=== EXERCISE INSTRUCTIONS ===
When you reach the line containing "How do I perform: Download chart data icon?" in the entries below, begin reproducing lines exactly, and stop once the line containing "Task: Select the General tab" is done.

=== EXERCISE DATA ===

%%

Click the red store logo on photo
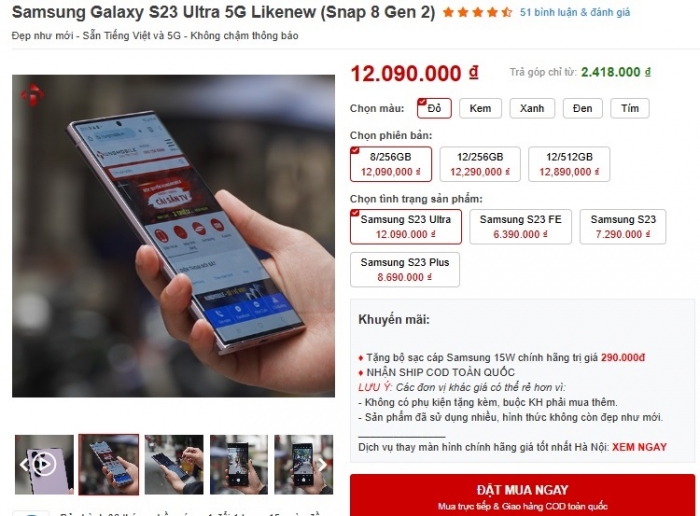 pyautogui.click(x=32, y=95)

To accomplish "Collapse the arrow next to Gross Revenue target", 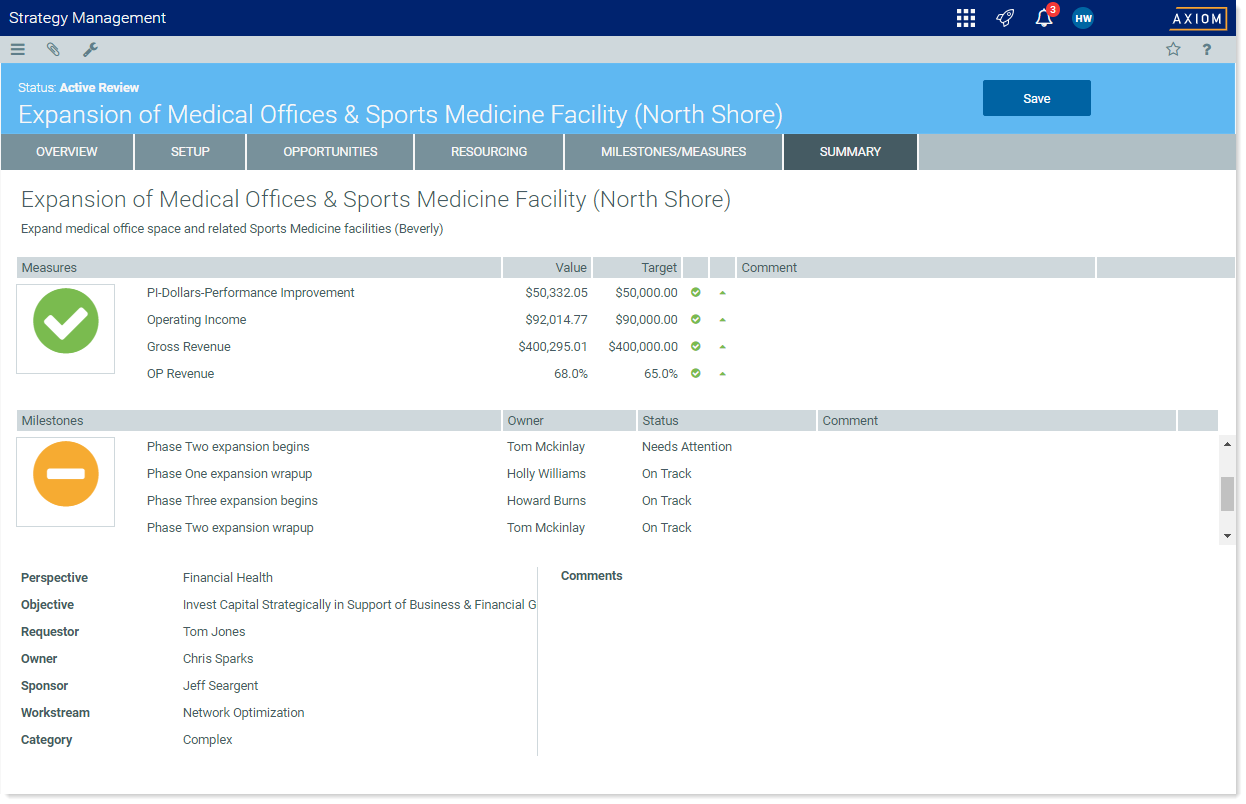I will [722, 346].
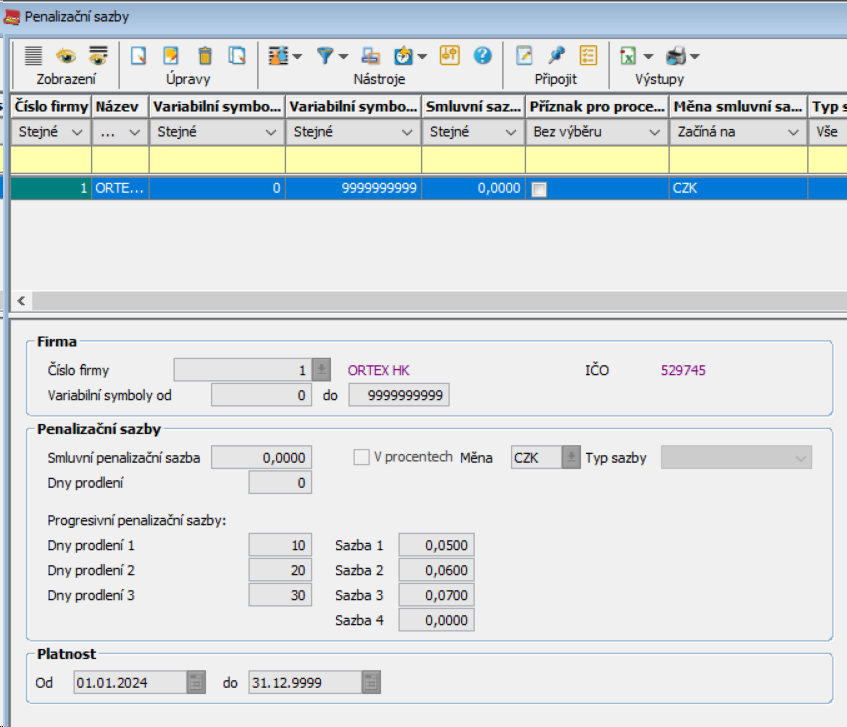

%%
%%

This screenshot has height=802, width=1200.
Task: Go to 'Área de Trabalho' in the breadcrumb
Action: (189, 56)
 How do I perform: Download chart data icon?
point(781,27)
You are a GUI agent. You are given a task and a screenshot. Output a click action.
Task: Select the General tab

%%
%%

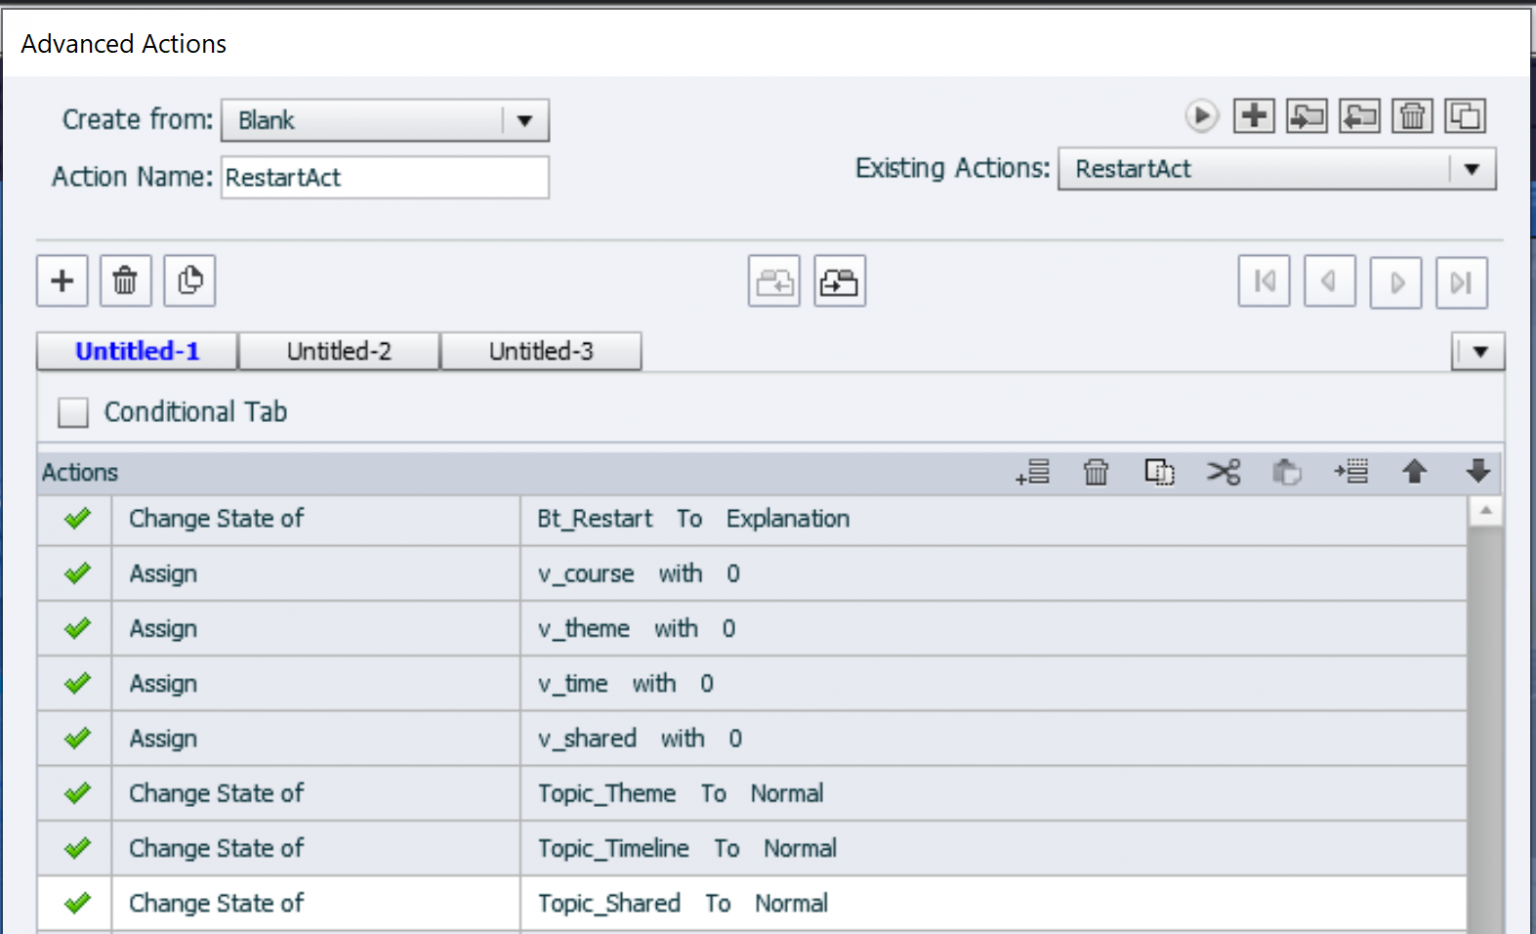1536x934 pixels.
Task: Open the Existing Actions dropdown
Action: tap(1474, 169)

%%

=== TASK RESPONSE ===
 How do I perform: Download chart data icon?
point(781,27)
You are a GUI agent. You are given a task and a screenshot. Output a click action.
Task: Select the General tab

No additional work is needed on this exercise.